Dankzij Repair Café ben ik opnieuw gaan nadenken over mijn relatie met de materiële wereld. Dit heeft me helpen erkennen dat mensen niet alleen machines construeren, maar dat machines net zo goed onze gewoonten, gedrag, economieën en uiteindelijk onze geschiedenis construeren.
Misschien draait het bezoeken van een Repair Café niet voor iedereen om duurzaamheid. Voor sommigen gaat het simpelweg om het kopje koffie dat je deelt met anderen die hun kapotte espressomachine langs brengen.
Meest gerepareerde artikelen
• Espressomachines• Stofzuigers
• Fietsen
• Printers
• Magnetrons
• Faxmachines
Vreemdste dingen om te repareren
• Vibrator (Het gerucht gaat dat hij om privacy-redenen elders is gerepareerd)
Referenties
Kopytoff, I. (1986). The cultural biography of things: commoditization as process. The social life of things: Commodities in cultural perspective, 68, 70-73.

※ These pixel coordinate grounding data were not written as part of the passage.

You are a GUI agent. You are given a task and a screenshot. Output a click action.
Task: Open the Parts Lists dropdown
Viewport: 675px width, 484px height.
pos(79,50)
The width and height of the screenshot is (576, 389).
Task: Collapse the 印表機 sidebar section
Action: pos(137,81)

Latour, B. (2005). Reassembling the Social-An Introduction to Actor-Network-Theory, by Bruno Latour. Oxford University Press.
Mauss, M. (1990 [1954]). The Gift: forms and functions of exchange in archaic societies. Routledge.
Douglas, Mary (1990). Foreword: No free gifts. The gift: form and functions for exchange in archaic societies, 7-18.
McDonough, W., & Braungart, M. (2010). Cradle to cradle: Remaking the way we make things. MacMillan.
Repair Café. Europe Ready for Circular Economy, 06 Oct. 2015. Opgevraagd op 1 Maart 2016 op http://repaircafe.org/en/europe-ready-for-circular-economy/
Dit artikel is gepubliceerd in het (Un)usual Business journal Utrecht Meent Het #2 (september, 2016).